Борис Пильняк
правитьТри брата
правитьИз библиотеки Олега Колесникова
Память знает эти медовые пряники с горькой миндалиной посреди, — память хранит те медовые дни, как мед мне, пришедшему, в сущности, со всяческих Иргизов. Там степь, заволжье уперлось — не в Волгу, а в Трех Братьев, которые в географии, кажется, являют собой кусочек Ергеней. Волга узка и пустынна, хоть и нижний здесь начинается плес. Река Караман опоясала Катринштадт, и немцы курят трубки — Трем Братьям и степи.

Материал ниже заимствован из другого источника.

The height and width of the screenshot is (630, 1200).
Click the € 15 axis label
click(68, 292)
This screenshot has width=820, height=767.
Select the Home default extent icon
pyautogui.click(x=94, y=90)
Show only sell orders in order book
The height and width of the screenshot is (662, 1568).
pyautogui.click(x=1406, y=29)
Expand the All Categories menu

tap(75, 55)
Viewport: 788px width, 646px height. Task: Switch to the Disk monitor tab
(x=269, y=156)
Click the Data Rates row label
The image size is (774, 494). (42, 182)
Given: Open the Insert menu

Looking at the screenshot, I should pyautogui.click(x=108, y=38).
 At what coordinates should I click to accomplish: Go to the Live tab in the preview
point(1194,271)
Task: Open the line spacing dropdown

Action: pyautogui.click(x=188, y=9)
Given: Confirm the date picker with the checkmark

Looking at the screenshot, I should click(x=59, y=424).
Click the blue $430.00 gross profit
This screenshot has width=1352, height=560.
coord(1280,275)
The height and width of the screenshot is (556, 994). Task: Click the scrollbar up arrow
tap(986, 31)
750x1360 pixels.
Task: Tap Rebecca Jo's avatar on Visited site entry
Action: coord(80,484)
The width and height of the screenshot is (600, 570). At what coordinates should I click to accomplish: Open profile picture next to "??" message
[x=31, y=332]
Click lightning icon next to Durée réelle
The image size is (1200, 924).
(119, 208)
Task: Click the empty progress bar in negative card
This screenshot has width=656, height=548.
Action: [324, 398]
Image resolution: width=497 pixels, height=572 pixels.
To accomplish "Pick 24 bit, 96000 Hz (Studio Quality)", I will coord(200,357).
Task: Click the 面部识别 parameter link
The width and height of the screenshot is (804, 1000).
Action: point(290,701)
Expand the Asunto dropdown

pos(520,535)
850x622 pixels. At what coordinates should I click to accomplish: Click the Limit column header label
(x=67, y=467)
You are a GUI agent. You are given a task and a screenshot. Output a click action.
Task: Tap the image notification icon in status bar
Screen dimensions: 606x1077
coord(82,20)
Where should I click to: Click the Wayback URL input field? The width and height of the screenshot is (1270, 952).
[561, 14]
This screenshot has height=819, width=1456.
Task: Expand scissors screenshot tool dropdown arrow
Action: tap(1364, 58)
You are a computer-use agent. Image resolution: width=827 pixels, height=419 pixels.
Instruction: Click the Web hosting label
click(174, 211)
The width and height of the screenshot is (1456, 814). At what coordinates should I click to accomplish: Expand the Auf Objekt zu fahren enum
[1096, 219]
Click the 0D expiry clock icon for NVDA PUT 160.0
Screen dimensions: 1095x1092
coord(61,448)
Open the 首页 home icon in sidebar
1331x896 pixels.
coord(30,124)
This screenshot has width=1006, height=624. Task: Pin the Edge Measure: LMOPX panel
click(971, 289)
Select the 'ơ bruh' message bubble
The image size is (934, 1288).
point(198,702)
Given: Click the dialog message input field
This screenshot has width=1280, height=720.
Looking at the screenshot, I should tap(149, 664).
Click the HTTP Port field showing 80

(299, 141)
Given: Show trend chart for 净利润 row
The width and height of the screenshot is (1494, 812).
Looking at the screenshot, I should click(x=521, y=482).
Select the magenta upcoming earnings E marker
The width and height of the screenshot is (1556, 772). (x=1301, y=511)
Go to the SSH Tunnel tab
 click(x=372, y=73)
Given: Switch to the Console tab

Без четверти семь утра бьют в кирке колокола, и вся колония сидит за столом за кофэ. В семь утра бьют в кирке колокола, и вся колония за работой. Памятью — я смотрю в окно дома Gross-Mutter: одинокий верблюд утверждает Азию, «ночь Азии», «змеиную мудрость» и драконов — змеиной шеей, драконьей головой и степным спокойствием, — не даром «спокойствие» и «степь» созвучны. За окном пустынная площадь, пятьдесят градусов жары по реомюру и колокольня кирки, которая плавится зноем, — а там дальше, кажется в тридцати шагах, стоят Три Брата. Генрих Карлэ, друг моего детства, говорит у окна:
— Wollen wir spazieren gehen? — мне, переводящему на русский, очень смешно: — «хотим мы итти гулять»?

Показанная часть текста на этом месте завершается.